The vulnerability identified is a Remote Code Execution (RCE) flaw in the Apache Hadoop YARN ResourceManager. This vulnerability allows attackers to execute arbitrary code on the affected system remotely. RCE vulnerabilities are highly critical because they can potentially allow an attacker to take complete control of a system. Exploiting this vulnerability does not require prior authentication, making it a lucrative vector for exploitation. Attackers can leverage this flaw to compromise system integrity, confidentiality, and availability. Addressing such vulnerabilities is urgent to prevent potential exploitation leading to severe impacts like data breaches and service disruptions.
The vulnerability specifically resides in the ResourceManager's ability to handle certain HTTP POST requests. Attackers can send crafted requests to the endpoint located at the path '/ws/v1/cluster/apps/new-application' allowing them to execute arbitrary commands. The successful exploitation requires crafting a request that bypasses validation checks and triggers execution of unintended code. The matchers used in identifying the flaw focus on specific response elements like 'application-id' and 'maximum-resource-capability'. A valid 200 HTTP status response after such a crafted request indicates a successful exploitation attempt. This vulnerability can significantly escalate the risk profile of organizations relying on vulnerable Hadoop deployments.

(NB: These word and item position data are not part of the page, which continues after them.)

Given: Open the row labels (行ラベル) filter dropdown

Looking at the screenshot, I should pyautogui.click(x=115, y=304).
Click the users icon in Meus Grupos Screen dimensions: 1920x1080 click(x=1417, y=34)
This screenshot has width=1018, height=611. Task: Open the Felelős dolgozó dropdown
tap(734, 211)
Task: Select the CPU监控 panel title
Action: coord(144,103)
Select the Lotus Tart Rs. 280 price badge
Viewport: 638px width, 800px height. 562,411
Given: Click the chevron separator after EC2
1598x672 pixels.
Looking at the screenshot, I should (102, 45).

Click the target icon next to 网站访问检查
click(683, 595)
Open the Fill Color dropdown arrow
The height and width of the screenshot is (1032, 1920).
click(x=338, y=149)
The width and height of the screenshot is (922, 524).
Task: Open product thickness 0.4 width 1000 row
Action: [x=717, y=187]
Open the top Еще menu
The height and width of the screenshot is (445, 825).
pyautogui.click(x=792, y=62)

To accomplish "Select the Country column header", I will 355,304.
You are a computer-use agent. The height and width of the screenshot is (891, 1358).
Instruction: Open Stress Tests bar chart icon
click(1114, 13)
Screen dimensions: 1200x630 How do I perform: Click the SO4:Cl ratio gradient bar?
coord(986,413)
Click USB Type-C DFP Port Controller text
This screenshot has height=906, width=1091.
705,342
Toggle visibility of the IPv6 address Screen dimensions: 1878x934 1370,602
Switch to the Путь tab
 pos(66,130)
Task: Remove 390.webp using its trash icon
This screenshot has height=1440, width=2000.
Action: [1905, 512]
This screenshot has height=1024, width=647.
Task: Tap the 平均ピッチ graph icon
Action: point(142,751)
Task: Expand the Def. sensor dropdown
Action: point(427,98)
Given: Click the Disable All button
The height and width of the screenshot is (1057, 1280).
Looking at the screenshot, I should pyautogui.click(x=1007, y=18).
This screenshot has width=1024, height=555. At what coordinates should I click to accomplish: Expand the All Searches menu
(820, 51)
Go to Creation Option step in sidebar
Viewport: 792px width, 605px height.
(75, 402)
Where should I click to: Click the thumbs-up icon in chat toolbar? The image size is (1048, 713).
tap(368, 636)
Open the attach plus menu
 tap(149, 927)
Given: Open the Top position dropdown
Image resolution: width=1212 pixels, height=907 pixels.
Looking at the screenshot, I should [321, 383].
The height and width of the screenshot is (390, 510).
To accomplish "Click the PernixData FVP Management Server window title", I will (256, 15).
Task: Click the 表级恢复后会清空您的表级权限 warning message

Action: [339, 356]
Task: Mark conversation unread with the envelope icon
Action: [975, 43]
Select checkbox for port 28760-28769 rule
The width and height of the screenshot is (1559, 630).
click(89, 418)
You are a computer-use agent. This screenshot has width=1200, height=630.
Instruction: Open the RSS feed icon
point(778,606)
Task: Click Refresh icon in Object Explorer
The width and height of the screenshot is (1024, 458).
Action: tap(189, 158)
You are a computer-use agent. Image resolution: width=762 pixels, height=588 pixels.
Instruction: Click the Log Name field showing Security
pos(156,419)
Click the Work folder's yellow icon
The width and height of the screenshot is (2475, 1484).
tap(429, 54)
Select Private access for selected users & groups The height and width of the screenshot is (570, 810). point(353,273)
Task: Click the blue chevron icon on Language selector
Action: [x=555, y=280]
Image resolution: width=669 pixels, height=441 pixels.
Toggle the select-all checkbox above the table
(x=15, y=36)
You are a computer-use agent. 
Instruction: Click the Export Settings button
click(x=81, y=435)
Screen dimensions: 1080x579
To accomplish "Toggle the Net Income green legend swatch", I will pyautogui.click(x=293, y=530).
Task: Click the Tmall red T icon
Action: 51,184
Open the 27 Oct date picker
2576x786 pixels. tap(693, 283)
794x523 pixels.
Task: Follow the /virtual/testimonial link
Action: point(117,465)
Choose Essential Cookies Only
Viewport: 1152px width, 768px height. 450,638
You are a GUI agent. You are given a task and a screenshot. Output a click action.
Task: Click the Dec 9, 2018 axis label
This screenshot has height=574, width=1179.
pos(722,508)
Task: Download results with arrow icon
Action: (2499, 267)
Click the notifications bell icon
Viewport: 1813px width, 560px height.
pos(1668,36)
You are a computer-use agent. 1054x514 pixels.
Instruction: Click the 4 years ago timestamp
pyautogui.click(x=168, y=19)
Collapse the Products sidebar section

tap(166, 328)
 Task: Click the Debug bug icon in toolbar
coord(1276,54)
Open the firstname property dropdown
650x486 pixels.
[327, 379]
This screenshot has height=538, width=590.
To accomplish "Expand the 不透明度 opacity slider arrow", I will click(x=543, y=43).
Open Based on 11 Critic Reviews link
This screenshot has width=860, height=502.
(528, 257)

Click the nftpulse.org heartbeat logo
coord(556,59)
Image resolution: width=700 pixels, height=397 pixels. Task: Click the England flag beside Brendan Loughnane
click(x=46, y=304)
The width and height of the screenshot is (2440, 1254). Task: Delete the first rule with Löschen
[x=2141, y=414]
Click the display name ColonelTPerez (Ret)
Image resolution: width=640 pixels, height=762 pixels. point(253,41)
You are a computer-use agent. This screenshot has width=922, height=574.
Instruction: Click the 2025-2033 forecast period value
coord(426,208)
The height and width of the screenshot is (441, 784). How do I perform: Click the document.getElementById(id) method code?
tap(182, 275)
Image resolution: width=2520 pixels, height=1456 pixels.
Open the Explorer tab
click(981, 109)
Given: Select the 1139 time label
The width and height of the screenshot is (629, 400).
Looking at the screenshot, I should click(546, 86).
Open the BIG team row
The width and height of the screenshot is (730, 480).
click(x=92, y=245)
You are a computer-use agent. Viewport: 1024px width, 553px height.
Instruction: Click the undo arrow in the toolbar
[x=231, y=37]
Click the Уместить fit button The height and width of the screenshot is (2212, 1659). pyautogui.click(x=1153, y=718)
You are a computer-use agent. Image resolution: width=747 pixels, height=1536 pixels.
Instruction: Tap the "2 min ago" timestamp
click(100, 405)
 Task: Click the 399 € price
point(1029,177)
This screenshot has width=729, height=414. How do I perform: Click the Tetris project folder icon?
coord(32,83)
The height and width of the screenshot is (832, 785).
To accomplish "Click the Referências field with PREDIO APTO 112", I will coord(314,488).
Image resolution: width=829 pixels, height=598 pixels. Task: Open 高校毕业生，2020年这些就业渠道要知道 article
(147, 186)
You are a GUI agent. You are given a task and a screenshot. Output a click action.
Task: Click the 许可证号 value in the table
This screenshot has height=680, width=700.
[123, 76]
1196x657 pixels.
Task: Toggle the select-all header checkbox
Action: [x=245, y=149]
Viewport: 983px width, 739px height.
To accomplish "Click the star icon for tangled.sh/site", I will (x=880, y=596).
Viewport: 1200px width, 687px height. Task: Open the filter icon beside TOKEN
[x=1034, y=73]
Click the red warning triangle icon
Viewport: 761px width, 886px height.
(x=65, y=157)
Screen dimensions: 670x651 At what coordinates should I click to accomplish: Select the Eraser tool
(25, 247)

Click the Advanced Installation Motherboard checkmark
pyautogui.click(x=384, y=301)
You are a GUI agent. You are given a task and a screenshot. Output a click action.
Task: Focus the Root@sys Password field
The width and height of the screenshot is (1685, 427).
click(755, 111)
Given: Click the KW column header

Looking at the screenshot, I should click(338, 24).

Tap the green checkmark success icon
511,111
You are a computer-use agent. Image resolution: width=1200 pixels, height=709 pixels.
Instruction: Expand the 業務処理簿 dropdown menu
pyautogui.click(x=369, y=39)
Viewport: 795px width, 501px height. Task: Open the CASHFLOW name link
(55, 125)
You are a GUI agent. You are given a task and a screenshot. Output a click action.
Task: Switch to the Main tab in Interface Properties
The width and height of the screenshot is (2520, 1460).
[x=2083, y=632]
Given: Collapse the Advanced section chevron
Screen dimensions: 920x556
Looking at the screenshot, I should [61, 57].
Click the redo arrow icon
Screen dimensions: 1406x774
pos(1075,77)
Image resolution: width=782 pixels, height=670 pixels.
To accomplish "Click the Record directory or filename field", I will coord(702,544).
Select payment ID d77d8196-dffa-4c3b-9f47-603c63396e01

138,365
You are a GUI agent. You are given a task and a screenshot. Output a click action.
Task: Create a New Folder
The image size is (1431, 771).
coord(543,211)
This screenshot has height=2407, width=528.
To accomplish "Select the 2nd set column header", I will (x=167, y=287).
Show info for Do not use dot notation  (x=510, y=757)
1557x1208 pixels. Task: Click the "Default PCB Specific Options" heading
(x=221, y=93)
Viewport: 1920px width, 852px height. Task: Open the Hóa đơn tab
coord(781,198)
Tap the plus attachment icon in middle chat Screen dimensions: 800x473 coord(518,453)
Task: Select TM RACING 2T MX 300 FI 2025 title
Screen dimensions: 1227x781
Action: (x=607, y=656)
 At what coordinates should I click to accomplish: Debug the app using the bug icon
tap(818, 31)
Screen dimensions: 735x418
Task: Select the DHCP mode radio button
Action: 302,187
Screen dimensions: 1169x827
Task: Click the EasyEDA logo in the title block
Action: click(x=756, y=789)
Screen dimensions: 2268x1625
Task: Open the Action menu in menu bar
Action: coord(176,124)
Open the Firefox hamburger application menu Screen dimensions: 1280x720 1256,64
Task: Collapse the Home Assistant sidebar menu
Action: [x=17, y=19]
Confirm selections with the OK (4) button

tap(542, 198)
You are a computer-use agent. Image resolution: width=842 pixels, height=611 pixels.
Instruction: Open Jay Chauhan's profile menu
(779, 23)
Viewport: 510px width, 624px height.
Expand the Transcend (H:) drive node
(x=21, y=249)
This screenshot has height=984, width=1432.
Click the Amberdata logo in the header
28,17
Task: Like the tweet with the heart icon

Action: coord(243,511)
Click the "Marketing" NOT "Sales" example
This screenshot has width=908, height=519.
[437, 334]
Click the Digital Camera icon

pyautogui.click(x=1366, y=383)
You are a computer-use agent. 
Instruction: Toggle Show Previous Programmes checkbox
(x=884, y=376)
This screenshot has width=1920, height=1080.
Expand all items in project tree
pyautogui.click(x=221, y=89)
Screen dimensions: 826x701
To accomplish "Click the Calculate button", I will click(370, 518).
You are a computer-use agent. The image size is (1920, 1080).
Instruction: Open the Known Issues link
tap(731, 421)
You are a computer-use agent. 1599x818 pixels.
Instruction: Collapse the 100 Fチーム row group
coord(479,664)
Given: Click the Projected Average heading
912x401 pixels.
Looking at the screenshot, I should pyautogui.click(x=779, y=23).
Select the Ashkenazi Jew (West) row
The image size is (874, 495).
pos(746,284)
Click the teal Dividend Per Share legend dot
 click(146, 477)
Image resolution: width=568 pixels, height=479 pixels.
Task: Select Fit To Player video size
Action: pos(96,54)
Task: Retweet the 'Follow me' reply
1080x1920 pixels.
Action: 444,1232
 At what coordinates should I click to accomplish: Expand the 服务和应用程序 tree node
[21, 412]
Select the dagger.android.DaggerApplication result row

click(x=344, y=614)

Exploiting this vulnerability can lead to devastating consequences, such as unauthorized access and control over the Hadoop cluster. This can enable attackers to deploy malware, conduct surveillance, or extract sensitive data from the cluster. Furthermore, attackers could manipulate or corrupt critical data, impacting the business operations and processes that rely on accurate data insights. The potential to disrupt services and cause downtime can translate into financial losses and reputational damage for affected organizations. Comprehensive mitigation strategies are crucial to shore up defenses against this serious vulnerability.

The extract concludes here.